> _SHORT TASK_
Continue the Delphi question about finding a character's position in a Unicode string, starting right after its last sentence.

> _SOURCE PASSAGE_
▬▬▬▬▬▬▬▬▬▬

Delphi: What are faster pure Pascal approachs to find the position of a character in a Unicode string?

Question

Background

Added Later

I have made a pure Pascal function to find the position of a character in a Unicode string as follows:

function CharPosEx(const chChr: Char; const sStr: string;
    const iOffset: Integer=1): Integer;
var
  PStr   : PChar;
  PRunIdx: PChar;
  PEndIdx: PChar;
  iLenStr: Integer;

begin
  Result := 0;
  iLenStr := Length(sStr);
  if (iLenStr = 0) or (iOffset <= 0) or (iOffset > iLenStr) then Exit;

  PStr := Pointer(sStr);
  PEndIdx := @PStr[iLenStr - 1];
  PRunIdx := @PStr[iOffset - 1];

  repeat
    if PRunIdx^ = chChr then begin
      Result := PRunIdx - PStr + 1;
      Exit;
    end;
    Inc(PRunIdx);
  until PRunIdx > PEndIdx;
end;

I decide to not use the built-in StrUtils.PosEx() because I want to create a UTF16_CharPosEx function based on an optimized pure Pascal function of CharPosEx. I'm trying to find a faster generic solution like the pure Pascal approachs of the Fastcode Project.

The Original Statements

According to the accepted answer to the question, Delphi: fast Pos with 64-bit, the fastest pure Pascal function to find the position of a substring in a string is PosEx_Sha_Pas_2() of the Fastcode Project.

▬▬▬▬▬▬▬▬▬▬

> _ENTRIES_

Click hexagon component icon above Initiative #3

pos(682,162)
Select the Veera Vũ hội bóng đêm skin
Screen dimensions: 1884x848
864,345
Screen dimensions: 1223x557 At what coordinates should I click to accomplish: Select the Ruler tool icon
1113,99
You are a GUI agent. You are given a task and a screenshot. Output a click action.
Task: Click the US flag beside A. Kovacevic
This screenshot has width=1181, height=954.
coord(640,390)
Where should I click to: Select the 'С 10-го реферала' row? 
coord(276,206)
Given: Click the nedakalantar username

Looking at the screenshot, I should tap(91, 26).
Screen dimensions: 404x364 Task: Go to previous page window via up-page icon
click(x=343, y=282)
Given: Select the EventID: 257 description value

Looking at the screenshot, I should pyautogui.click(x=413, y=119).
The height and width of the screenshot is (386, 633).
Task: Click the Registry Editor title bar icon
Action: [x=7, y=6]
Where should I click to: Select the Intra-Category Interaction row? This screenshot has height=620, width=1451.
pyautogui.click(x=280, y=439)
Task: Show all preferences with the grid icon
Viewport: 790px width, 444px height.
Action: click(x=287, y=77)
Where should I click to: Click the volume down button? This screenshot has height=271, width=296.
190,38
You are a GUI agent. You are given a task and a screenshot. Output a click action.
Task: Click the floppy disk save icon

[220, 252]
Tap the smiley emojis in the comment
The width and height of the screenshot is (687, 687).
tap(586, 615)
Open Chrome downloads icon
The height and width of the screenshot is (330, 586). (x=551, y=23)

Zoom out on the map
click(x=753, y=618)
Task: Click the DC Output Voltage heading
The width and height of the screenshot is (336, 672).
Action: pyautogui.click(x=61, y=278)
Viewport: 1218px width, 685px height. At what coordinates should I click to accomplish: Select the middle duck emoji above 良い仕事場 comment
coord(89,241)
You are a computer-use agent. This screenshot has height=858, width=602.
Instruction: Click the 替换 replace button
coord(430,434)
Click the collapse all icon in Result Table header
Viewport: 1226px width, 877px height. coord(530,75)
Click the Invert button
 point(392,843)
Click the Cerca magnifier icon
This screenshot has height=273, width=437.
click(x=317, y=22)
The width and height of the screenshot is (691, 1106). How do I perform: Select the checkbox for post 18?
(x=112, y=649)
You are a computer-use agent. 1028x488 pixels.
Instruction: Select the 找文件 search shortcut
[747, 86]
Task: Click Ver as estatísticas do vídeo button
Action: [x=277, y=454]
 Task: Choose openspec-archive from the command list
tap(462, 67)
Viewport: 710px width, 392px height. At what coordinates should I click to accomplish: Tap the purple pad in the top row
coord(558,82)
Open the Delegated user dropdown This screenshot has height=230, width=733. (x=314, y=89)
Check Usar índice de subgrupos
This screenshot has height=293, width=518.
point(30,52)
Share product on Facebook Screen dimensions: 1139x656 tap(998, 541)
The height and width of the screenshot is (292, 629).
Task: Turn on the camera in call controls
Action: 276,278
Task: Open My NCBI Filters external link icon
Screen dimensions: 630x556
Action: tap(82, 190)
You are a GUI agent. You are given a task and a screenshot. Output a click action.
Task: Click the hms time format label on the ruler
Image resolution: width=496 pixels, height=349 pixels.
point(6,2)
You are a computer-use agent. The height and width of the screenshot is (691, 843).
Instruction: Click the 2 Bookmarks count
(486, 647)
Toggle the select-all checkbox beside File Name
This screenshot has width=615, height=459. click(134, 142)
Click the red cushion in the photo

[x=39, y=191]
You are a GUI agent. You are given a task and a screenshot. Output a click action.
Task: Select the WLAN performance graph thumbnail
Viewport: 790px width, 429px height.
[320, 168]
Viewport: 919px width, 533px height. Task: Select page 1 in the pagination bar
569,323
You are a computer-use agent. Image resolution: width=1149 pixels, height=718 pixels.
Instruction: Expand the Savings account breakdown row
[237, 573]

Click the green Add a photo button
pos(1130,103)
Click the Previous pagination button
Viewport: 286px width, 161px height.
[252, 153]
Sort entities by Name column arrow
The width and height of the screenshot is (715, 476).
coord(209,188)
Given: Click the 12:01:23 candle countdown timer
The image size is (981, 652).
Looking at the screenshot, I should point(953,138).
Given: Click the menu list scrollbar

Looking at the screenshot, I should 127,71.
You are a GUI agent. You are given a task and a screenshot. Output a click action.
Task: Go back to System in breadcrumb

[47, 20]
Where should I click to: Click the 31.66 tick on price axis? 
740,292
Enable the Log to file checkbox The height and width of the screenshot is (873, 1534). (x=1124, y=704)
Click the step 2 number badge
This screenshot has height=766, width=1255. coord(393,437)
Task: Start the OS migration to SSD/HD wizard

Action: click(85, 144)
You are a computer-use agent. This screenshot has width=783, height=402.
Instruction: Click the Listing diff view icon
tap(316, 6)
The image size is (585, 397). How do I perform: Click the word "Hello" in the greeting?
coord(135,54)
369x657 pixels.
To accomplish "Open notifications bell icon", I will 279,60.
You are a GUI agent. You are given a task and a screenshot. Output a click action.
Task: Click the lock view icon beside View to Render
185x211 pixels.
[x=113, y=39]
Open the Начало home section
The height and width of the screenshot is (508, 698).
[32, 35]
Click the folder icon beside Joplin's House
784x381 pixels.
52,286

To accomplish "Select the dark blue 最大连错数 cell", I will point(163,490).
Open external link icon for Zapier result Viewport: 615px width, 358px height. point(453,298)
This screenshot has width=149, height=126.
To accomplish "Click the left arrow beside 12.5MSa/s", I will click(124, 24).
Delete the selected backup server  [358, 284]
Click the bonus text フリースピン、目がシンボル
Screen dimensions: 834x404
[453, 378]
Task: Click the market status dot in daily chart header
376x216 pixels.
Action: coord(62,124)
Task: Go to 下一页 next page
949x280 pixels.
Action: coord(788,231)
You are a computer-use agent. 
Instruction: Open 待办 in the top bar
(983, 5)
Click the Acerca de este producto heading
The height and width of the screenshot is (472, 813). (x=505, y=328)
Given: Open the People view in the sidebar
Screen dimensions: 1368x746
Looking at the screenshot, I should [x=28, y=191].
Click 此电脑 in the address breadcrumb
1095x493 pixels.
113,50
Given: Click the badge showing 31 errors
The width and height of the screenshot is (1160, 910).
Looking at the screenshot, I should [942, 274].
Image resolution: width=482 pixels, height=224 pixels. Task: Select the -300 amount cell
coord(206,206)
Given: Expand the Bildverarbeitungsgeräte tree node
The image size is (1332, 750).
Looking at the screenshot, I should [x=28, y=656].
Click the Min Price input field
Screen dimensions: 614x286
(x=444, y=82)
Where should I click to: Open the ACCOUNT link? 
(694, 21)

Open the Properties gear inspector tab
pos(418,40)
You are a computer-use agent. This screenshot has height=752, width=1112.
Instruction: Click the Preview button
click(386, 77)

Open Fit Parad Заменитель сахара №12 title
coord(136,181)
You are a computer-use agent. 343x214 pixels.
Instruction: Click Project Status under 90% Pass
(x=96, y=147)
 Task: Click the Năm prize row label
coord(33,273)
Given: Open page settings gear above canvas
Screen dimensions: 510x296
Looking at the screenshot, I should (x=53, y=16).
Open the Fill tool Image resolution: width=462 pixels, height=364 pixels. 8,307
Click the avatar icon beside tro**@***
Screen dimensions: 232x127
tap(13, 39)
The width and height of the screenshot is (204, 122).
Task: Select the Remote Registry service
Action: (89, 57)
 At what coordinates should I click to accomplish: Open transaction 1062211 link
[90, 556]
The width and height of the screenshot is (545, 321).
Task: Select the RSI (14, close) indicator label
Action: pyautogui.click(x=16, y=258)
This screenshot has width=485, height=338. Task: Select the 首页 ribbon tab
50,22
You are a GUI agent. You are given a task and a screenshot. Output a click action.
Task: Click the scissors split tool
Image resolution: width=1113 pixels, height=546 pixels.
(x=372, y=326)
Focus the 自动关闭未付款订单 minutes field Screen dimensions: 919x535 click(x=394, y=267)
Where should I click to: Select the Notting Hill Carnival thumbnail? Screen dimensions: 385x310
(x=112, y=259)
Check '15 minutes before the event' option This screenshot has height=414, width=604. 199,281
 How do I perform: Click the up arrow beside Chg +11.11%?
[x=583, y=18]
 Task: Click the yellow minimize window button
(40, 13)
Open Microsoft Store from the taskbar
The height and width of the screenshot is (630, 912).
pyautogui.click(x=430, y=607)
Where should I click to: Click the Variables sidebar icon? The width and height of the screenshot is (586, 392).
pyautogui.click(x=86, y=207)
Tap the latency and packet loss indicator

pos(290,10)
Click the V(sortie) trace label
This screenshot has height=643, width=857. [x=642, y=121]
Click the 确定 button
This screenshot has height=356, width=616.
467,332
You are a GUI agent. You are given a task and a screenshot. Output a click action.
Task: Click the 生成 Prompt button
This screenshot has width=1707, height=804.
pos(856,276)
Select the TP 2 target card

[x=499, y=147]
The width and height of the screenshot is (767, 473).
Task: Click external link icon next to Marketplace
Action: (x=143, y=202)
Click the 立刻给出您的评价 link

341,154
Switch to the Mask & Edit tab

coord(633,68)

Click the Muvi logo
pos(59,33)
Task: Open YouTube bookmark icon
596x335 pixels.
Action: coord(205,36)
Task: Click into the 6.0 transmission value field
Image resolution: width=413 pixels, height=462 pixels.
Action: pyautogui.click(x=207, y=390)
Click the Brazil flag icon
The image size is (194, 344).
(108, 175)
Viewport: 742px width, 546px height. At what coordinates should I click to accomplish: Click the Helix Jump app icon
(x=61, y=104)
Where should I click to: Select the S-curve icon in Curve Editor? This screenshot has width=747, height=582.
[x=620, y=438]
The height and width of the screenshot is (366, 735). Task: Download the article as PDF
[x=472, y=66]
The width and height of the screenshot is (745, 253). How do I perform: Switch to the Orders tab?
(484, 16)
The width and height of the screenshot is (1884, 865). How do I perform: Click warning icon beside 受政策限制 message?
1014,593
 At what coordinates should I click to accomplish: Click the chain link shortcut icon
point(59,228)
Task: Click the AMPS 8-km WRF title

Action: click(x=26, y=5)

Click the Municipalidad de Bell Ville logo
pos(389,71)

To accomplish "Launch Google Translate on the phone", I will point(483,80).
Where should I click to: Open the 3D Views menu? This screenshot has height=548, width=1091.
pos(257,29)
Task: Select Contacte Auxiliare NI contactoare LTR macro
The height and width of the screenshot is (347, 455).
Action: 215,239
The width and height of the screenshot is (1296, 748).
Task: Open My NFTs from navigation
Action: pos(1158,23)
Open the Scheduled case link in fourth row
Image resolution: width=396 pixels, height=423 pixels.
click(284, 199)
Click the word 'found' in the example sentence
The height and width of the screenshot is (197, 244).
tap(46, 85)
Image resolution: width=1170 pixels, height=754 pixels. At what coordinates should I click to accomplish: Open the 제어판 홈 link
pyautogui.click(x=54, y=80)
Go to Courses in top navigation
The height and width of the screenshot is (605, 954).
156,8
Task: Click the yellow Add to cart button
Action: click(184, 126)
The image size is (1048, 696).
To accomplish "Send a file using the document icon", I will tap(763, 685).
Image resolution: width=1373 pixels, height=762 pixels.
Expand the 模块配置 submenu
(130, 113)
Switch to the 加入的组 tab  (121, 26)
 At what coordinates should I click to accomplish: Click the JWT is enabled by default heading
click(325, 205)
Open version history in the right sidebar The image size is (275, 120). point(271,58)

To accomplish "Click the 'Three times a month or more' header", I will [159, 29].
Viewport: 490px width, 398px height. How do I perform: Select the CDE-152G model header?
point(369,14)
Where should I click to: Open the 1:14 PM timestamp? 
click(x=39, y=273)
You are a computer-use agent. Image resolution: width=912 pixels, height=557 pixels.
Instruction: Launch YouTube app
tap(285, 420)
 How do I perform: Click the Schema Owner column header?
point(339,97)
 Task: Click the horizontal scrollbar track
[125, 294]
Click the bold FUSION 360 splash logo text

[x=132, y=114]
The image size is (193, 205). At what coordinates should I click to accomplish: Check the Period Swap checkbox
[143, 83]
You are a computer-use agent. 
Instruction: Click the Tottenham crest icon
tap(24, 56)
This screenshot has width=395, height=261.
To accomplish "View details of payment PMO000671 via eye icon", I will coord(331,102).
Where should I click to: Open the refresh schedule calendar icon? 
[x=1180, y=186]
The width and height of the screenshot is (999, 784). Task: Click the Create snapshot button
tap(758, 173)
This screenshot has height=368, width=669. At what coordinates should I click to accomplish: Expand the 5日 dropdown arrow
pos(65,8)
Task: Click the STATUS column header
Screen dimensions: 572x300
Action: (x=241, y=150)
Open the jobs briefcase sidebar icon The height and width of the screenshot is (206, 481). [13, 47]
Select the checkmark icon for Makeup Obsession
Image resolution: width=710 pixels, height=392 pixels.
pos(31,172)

▬▬▬▬▬▬▬▬▬▬

> _RESULT BELOW_
For the fastest pure Pascal function to find the position of a character in a string, I noticed that the Fastcode Project has CharPos(), CharPosIEx(), and CharPosEY() for a left-to-right matching, as well as CharPosRev() for a right-to-left matching.

However, the problem is that all Fastcode functions were developed before Delphi 2009, which was the first Delphi release that supports Unicode.

I'm interested in CharPos(), and CharPosEY(). I want to re-benchmark them because there are some optimization techniques that are useless nowadays, such as loop unrolling technique that was occasionally implemented in Fastcode functions.

However, I cannot recompile the benchmark project for each of the CharPos family challenges because I have been using Delphi XE3 here, therefore I cannot conclude which one is the fastest.

Questions

Anyone here know or can conlude which one is the fastest pure Pascal implementations for each of the mentioned Fastcode challenges, especially for CharPos() and CharPosEY()?

Other approaches out of the Fastcode Project solution are welcome.

Notes

The Unicode string term I used here refers to a string whose the type is UnicodeString regardless its encoding scheme.
If encoding scheme matters, what I mean is the fixed-width 16-bit encoding scheme (UCS-2).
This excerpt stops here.